::: GIVEN RECORDS
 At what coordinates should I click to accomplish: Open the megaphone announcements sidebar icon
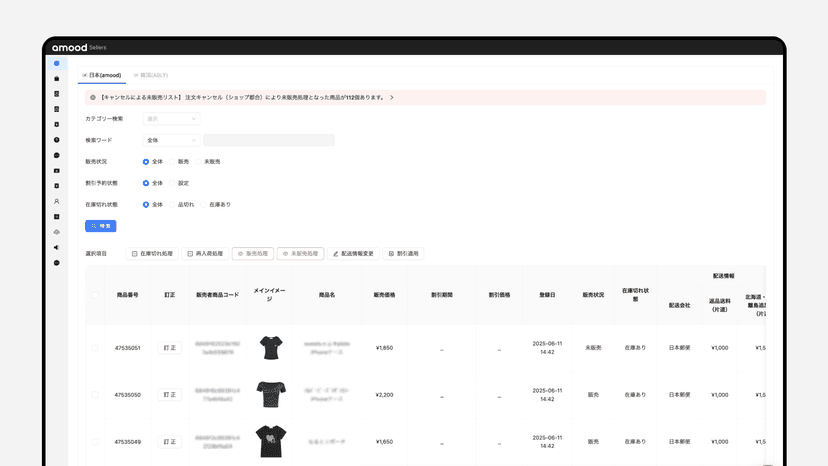coord(57,247)
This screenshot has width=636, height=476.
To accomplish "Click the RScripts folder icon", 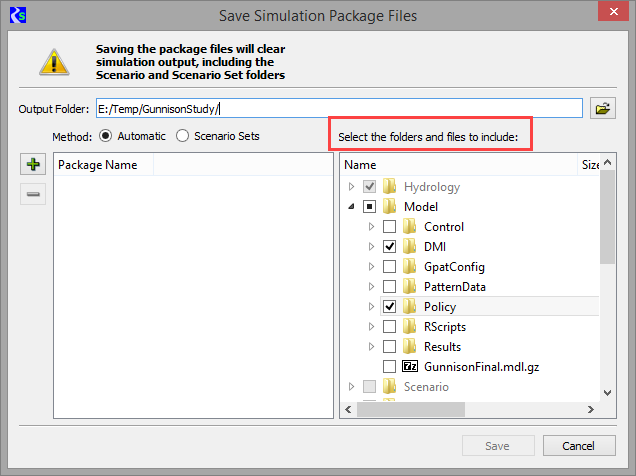I will coord(410,327).
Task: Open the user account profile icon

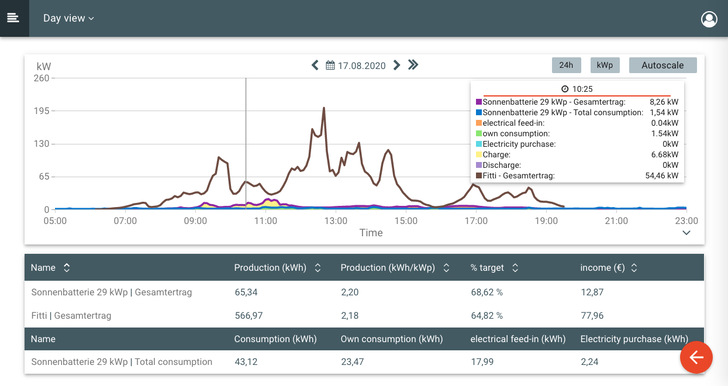Action: (x=709, y=19)
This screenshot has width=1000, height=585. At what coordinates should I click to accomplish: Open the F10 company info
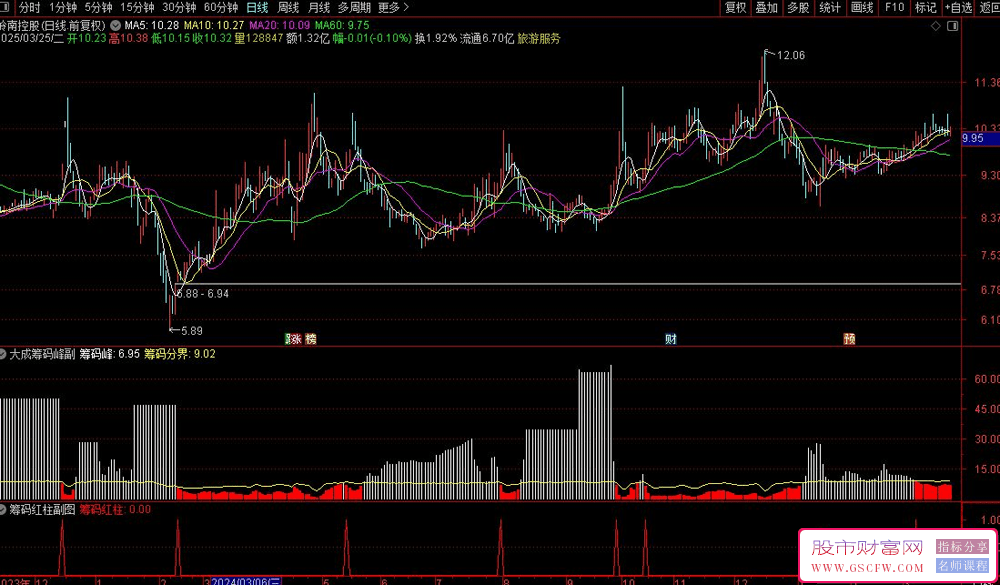[894, 7]
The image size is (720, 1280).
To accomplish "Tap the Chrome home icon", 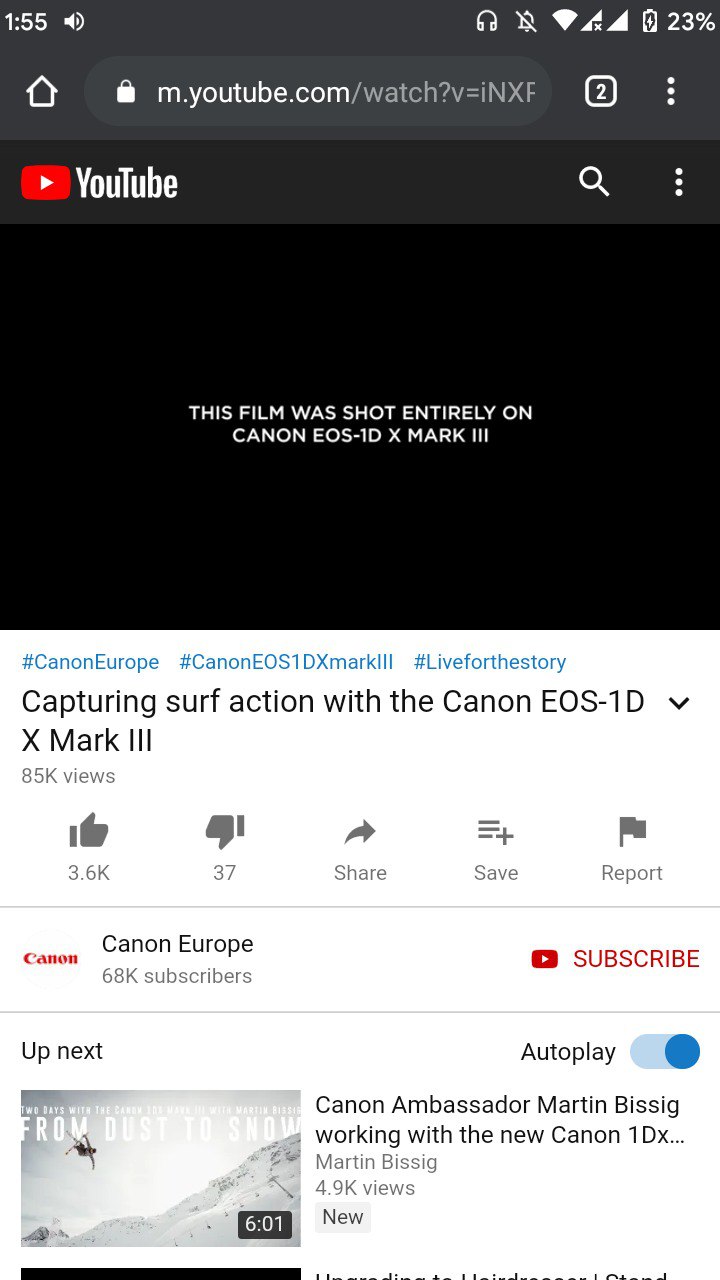I will click(x=42, y=92).
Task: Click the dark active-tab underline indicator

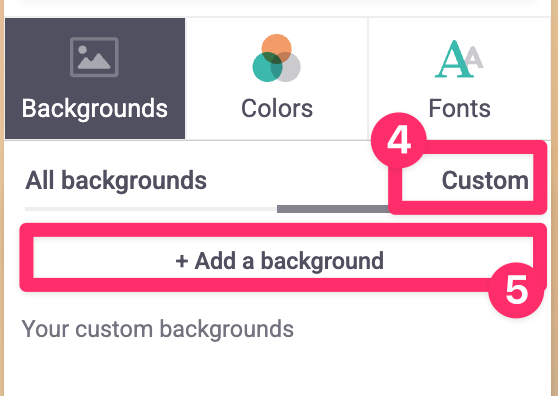Action: click(x=333, y=209)
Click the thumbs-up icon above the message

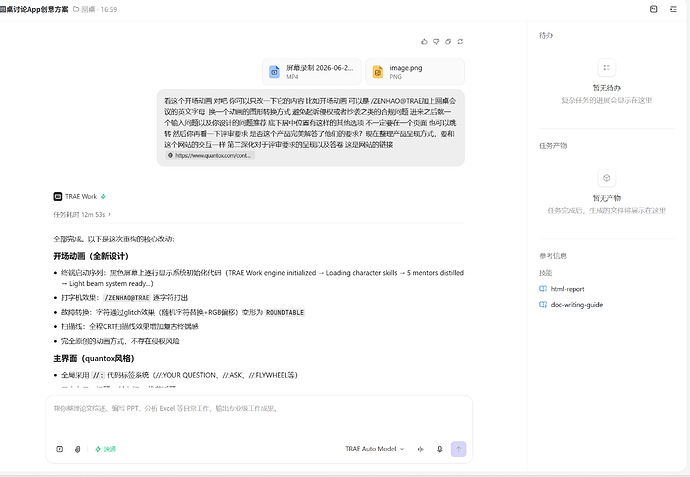(x=424, y=41)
::::::
TASK TO CARRY OUT:
What is needed is an exact copy of the lines from the line with "Task: Click the" to the end of the data above, both included, without any pictures.

THE ANSWER:
Task: Click the dark active-tab underline indicator

Action: click(x=333, y=209)
Click the thumbs-up icon above the message

(x=424, y=41)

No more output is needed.